WFTDA => Rules Discussion => Topic started by: MyBabyDaddy on April 21, 2019, 03:22:45 am

Title: Yielding to the opposite side of the track
Post by: MyBabyDaddy on April 21, 2019, 03:22:45 am
White jammer is knocked OOB by Red blocker on the inside apex. White jammer is moving at such a speed that her momentum takes her across the track to the outside, OOB. Since she is already OOB, she stays on the outside of the track and yields the cut, making sure she enters the track legally without gaining position.
Cut penalty?

I remember this being a clarification at some point. I am not sure if it was an official one, or just a tournament level one that became SOP. But, I can't find it in the current rule book or casebook. Any clues?
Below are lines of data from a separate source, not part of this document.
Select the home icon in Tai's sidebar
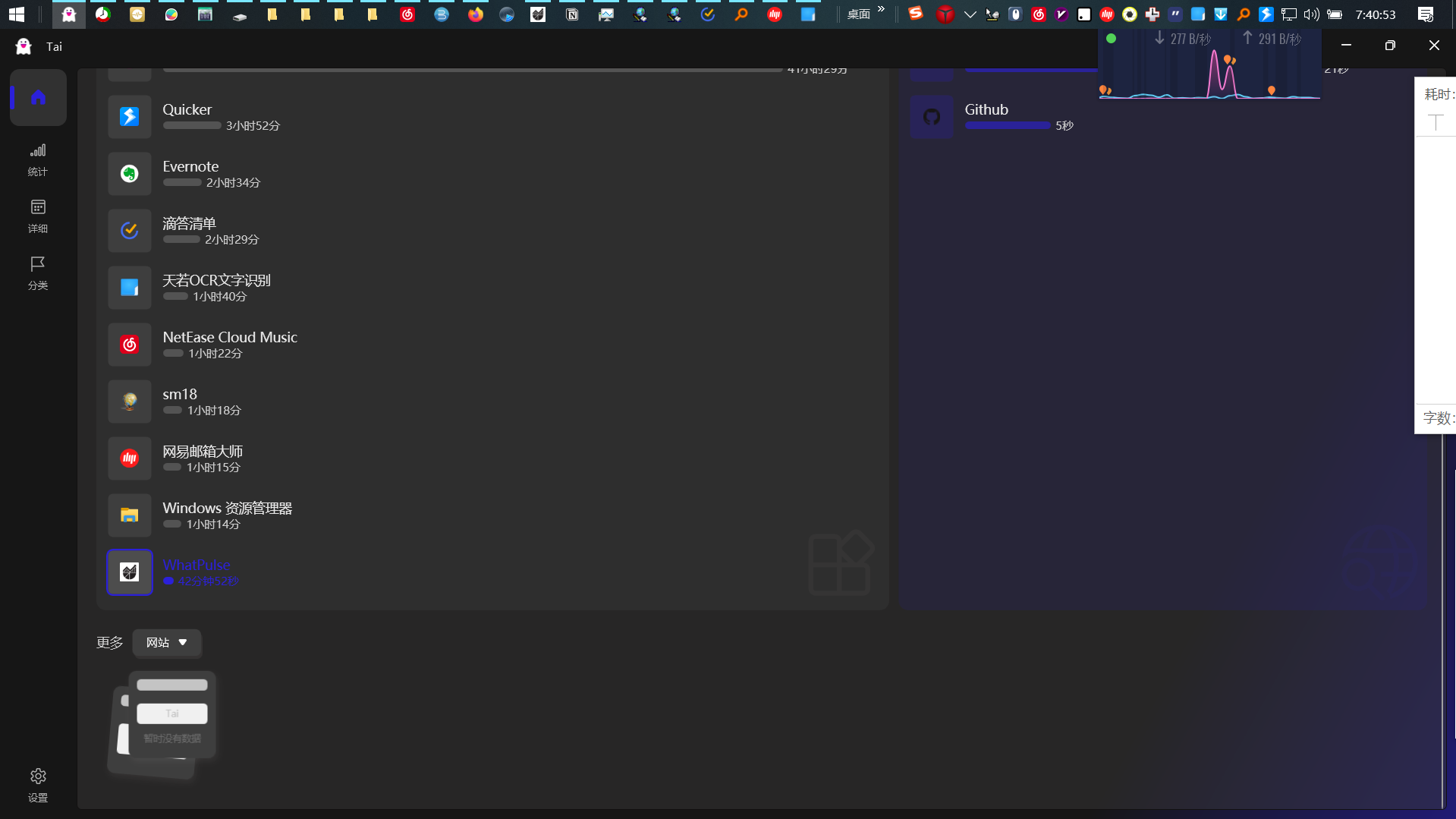Viewport: 1456px width, 819px height. (38, 97)
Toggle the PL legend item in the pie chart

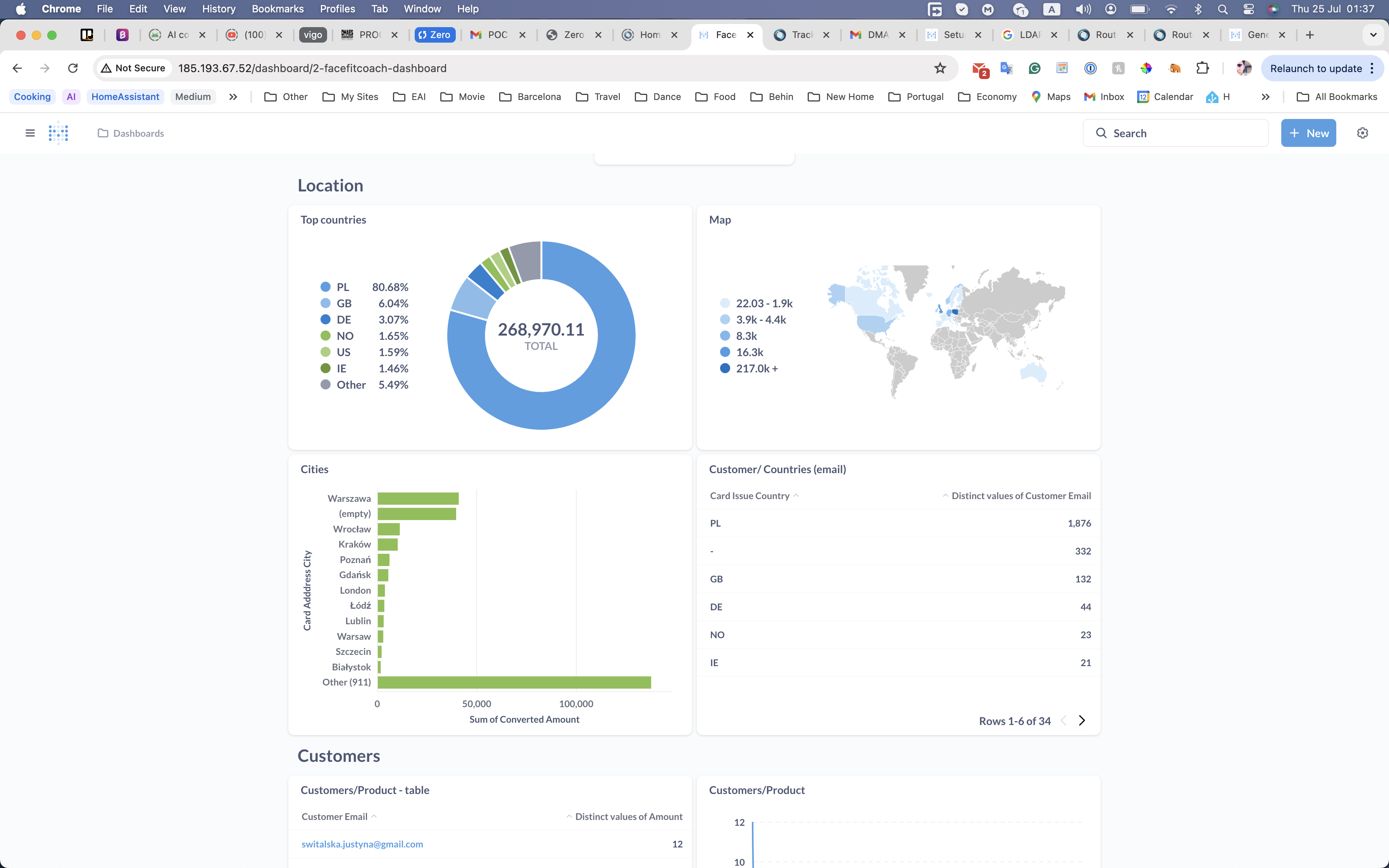point(342,287)
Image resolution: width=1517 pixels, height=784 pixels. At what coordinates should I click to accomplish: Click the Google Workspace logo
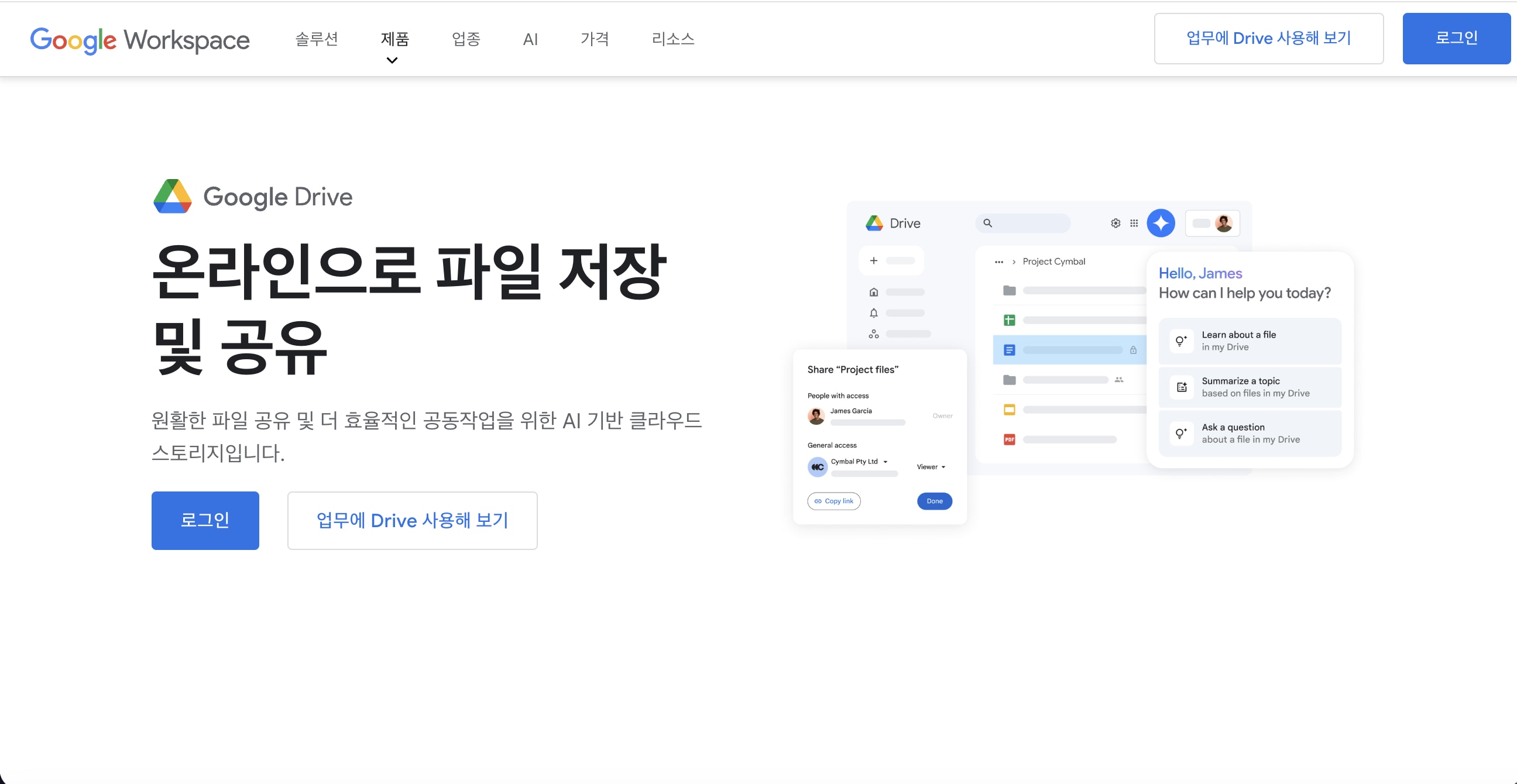(x=139, y=39)
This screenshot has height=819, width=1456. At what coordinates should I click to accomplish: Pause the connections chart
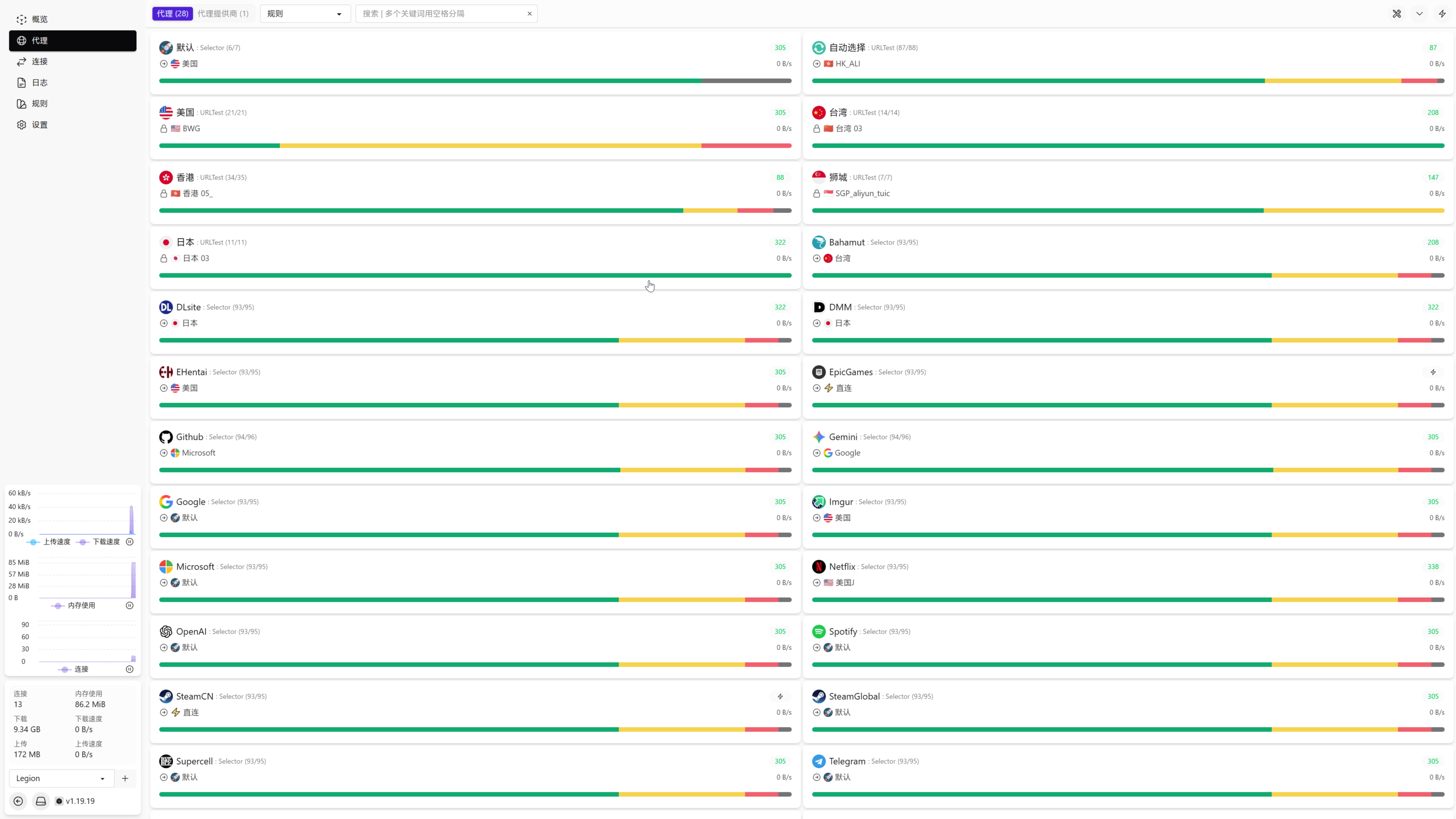pos(129,669)
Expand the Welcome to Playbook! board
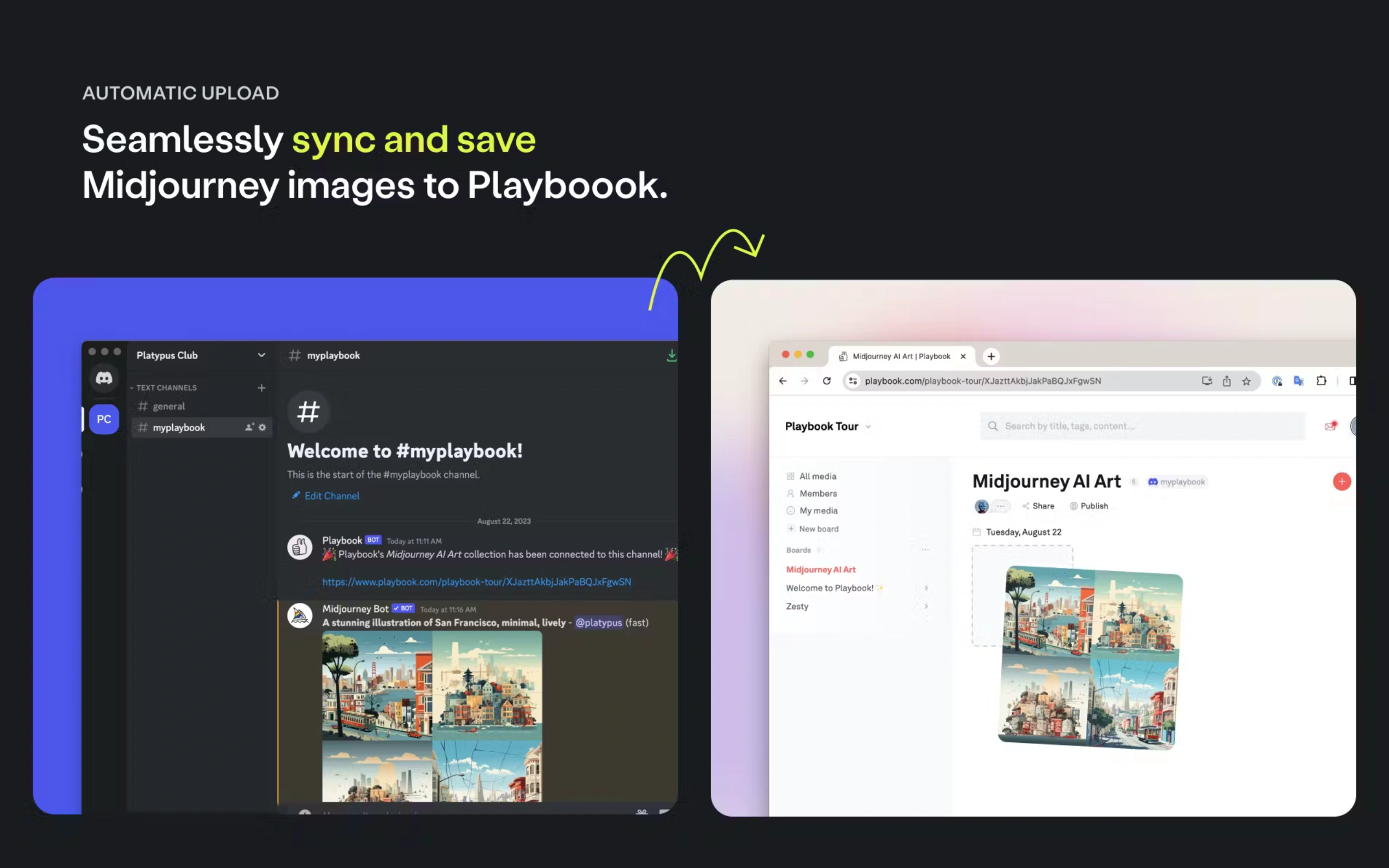The width and height of the screenshot is (1389, 868). pos(926,588)
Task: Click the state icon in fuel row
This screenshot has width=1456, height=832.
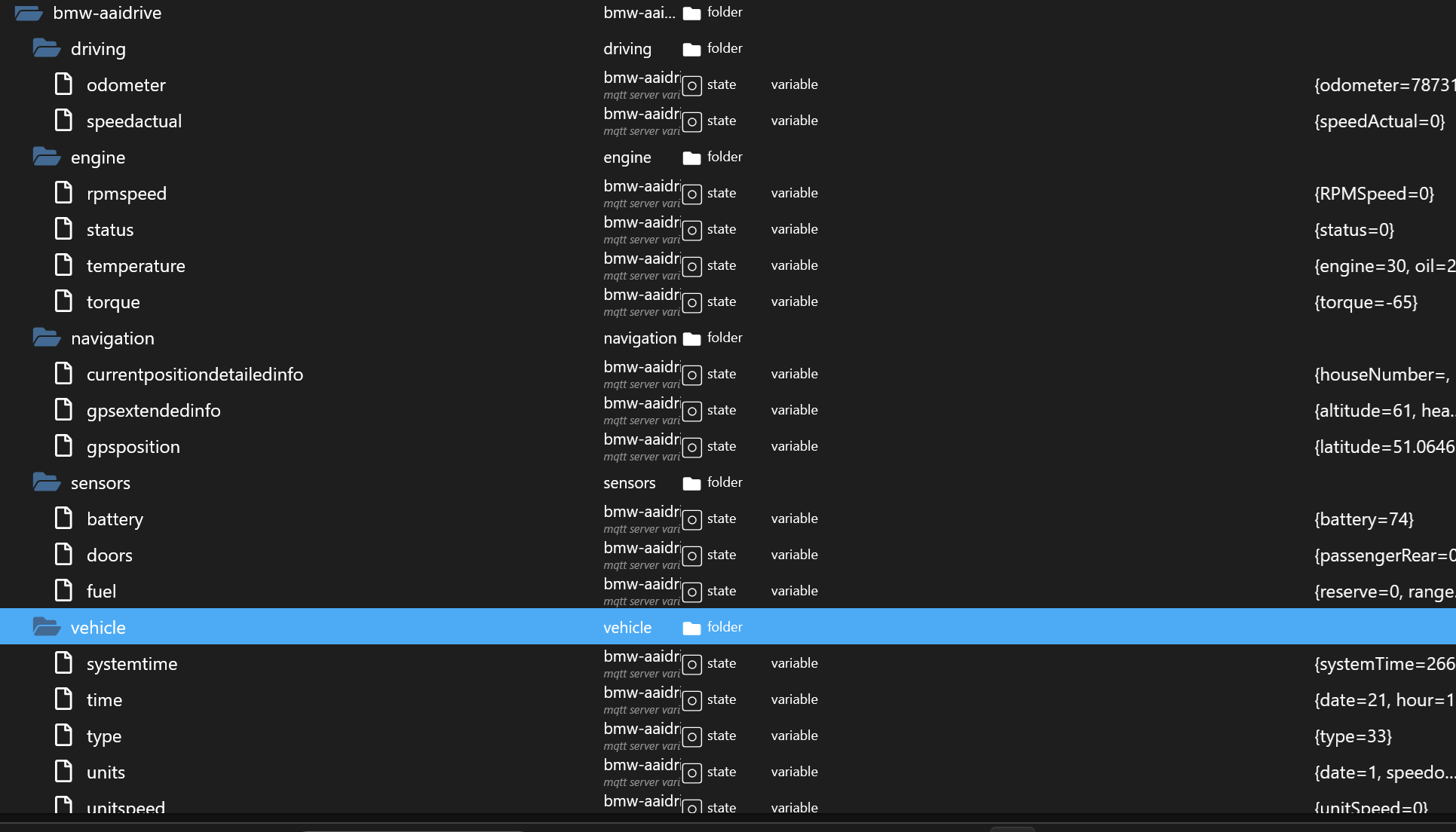Action: 691,592
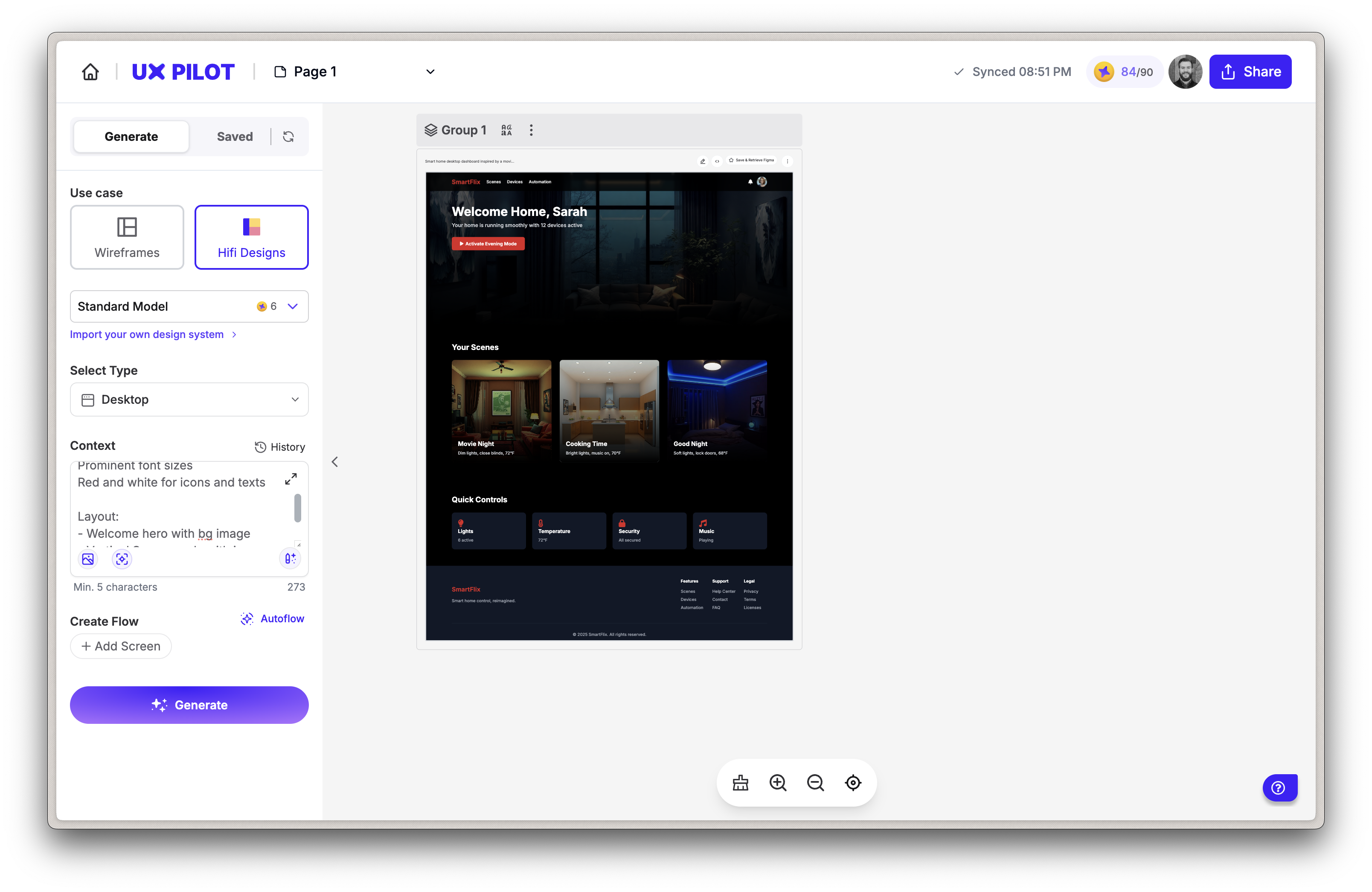Select the Wireframes use case

[x=127, y=237]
Title: Re: Yielding to the opposite side of the track
Post by: Bluebeard on April 22, 2019, 07:21:28 pm
The clarification you are thinking of was from before there was such a thing as ceding a cut. It referenced an incident where at the beginning of a jam one jammer knocked the other jammer OOB to the outside and started skating clockwise for a runback.  The OOB jammer crawled across the track to the inside to avoid skating the much longer distance on the outside of the track.  Rules clarified that under that ruleset that action should be a penalty (I believe it was Skating Out Of Bounds).

The action you describe, I do not see a penalty there.

For the variation where a skater gets knocked to the outside, re-enters, then exits to the inside to cede;  it depends on context.

Context 1: Rookie scrimmage to get people fresh out of boot camp some game experience. The skating skills are probably such that it is quicker and easier for them to exit to the inside than to stop, turn around, and exit to the outside.  In that case I do not see a penalty to issue there either.

Context 2a:  Sanctioned game with post season ramifications. Those skaters I expect to have the skating skills to stop, turn around, and cede properly.  If the skater did not realize they stepped out, and as soon as their teammate told them, they exited the closest way.  Maybe not a penalty, but maybe depending on how long they were in bounds before exiting.

Context 2b: Same as 2a except they are trying to skirt the rules and unfairly shorten the distance they have to skate to re-enter legally, like the example in that now defunct clarification.  This one is probably a penalty.

The current ruleset format gives us some leeway to consider if the skater is trying to play legally and make things right. Or, are they trying to gain an unfair advantage when deciding whether or not to penalize.